2020: The year of reckoning for smart cities
- By Bryan Friehauf
- Jan 30, 2020
It looks like 2020 will be a year of reckoning for buzzword-bingo digital technologies. For some time, U.S. citizens have been promised that their tax dollars were being invested in artificial intelligence and machine learning platforms that would make their lives easier. After nearly a decade of broken promises, the public isn’t going along with it anymore.
In this “always-on” age, city residents are demanding more efficient digital services. They expect public agencies to act more like consumer brands and have become less tolerant of service disruptions. But with every step cities take toward digital transformation, the threat of disruptions -- from cybersecurity attacks to natural disasters -- increases.
The balancing act for cities in 2020 is to recognize all the risks of disruption caused by digitalization and continue their own digital transformation -- all while the global economy is slowing and investment is getting harder to come by. The answer lies in using technology to make better, more educated decisions about the future while increasing transparency and communication.
Threats and disruptions
With every bus line that gets electrified and every neighborhood that gets Wi-Fi, the opportunity for disruption grows. Natural disasters like wildfires and hurricanes can take out multiple services in one fell swoop. But slower trends, like population growth or a particularly rainy season that leads to heavy vegetation, can also burden systems to the point of an outage.
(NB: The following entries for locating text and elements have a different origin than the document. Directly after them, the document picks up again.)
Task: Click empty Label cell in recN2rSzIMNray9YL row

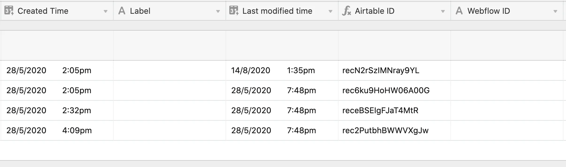Action: click(169, 70)
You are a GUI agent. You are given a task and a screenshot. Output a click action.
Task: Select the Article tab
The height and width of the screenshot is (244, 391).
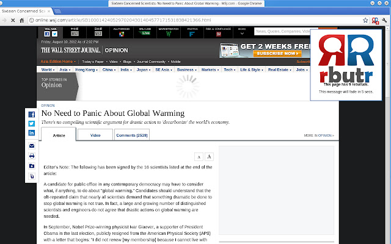(x=59, y=135)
And then there is the human element. One misguided click could lead to a massive breach of residents’ data or to a city's 911 system being held hostage by ransomware. Since 2018, ransomware attacks have shuttered city governments from Atlanta (a successful attack by two Iranian hackers and a good example of how geo-politics can affect cities) to Baltimore to 22 towns in Texas. Some of these attacks shut down mission-critical services like the court system and law enforcement.
That costly trend is only going to grow in 2020. Lloyds estimates that New York City could face over $2.3 billion in cyber-related losses this year. But even more concerning is the possibility of a loss of life, which hasn’t happened yet, but could be on the horizon.
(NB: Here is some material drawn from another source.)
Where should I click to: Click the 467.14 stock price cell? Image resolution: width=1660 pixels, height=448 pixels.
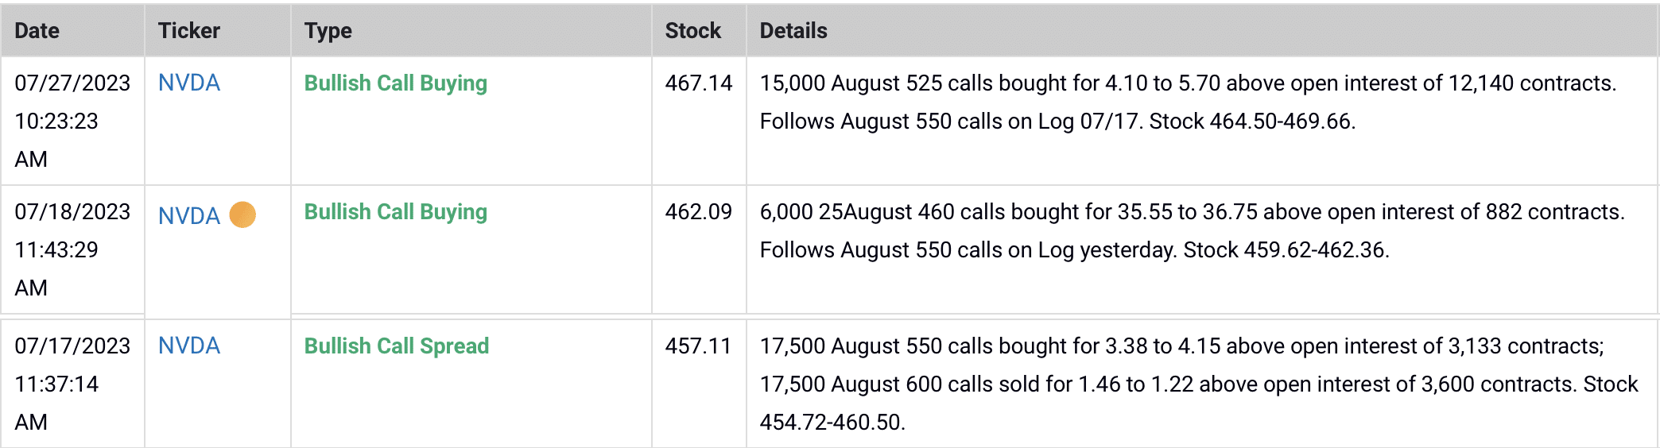click(x=699, y=83)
As threats increase and the global economy slows, cities will have to narrow their priorities in 2020. With these competing demands, what is really going to move the needle for smart cities and where should they prioritize their investments?
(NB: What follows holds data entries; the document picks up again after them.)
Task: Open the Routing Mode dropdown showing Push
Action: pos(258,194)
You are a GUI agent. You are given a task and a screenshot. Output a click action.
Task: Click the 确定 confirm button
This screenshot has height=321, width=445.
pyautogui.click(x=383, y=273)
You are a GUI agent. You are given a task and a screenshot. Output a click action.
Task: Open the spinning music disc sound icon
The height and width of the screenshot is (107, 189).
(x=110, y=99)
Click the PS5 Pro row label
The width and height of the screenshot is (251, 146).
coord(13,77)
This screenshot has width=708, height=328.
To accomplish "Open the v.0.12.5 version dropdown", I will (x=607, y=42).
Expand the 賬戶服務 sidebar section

Simulations for a smarter tomorrow
Time to value is more important than ever when it comes to smart city investment strategies. Products that help cities simulate, prepare for and mitigate future threats are key.
Cities need the ability to forecast conditions a year, five years and even further out so they can best use their resources today for a smarter tomorrow. That’s the kind of runway municipalities need to make broad changes such as fortifying the grid or developing an extensive vegetation management program. Organizing labor and capital for massive projects like those takes more than one season. Digital transformation tools, particularly the internet of things, give cities more data to make more informed decisions about the future to prevent disruption and mitigate threats.
Data must be collected from as many sources as possible, which requires more than one product. Think of it like a mosaic. Cities must mix and match solutions that analyze different data to get a full picture. Sometimes they invest in one or two, but that’s not enough to get actionable information. Statistics-based prognostic capabilities are the key driver -- that’s how to get the best holistic picture of what’s going to happen.
Cities should also invest in services and solutions with industry-specific expertise. These will provide the best understanding of the challenges and dynamics of how systems work and deliver the most accurate forecasting to drive smarter decision-making.
Communication conquers the “unknown unknown”
No matter how much data-driven simulating and forecasting is done, there is always the “unknown unknown.” So how do smart cities use digital transformation to protect themselves from blowback from the public when the inevitable, unforeseeable disruption occurs? Communication.
East Coast utilities have been fined for their handling of hurricane damage -- not because of the response time or length of outages, but because they didn’t have the level of communication that their customer base demanded. The proper use of the right digital tools would have helped, such as a text message alerting users to an updated system and/or a responsive presence on social media to answer customer questions. Talking to people on the platforms they use about the steps being taken to manage a crisis and offering the best estimates of service restoration goes a long way. Even if repairs are not happening right in front of residents, they still want to know that officials are working on it. Communication and transparency are key.
Working together to solve shared challenges
This will be the year the public’s expectations bring back an appreciation for expertise. Cities will see more threats because of their modernization efforts but will also have the opportunity to mitigate damage with digital technology.
The most important lesson is that these threats are not unique. Every city struggles to balance the pros and cons of digital transformation and faces the same natural and human threats. No city exists in a silo.
The smartest cities will band together to meet these challenges with investments and shared best practices in cybersecurity, long-term predictive simulation and transparent communication inside and outside city limits. The more open and transparent vendors, utilities, telecoms and other industries that make up the modern city infrastructure are with each other, the easier and safer all our ecosystems will be.
Bryan Friehauf is global head of enterprise software at ABB.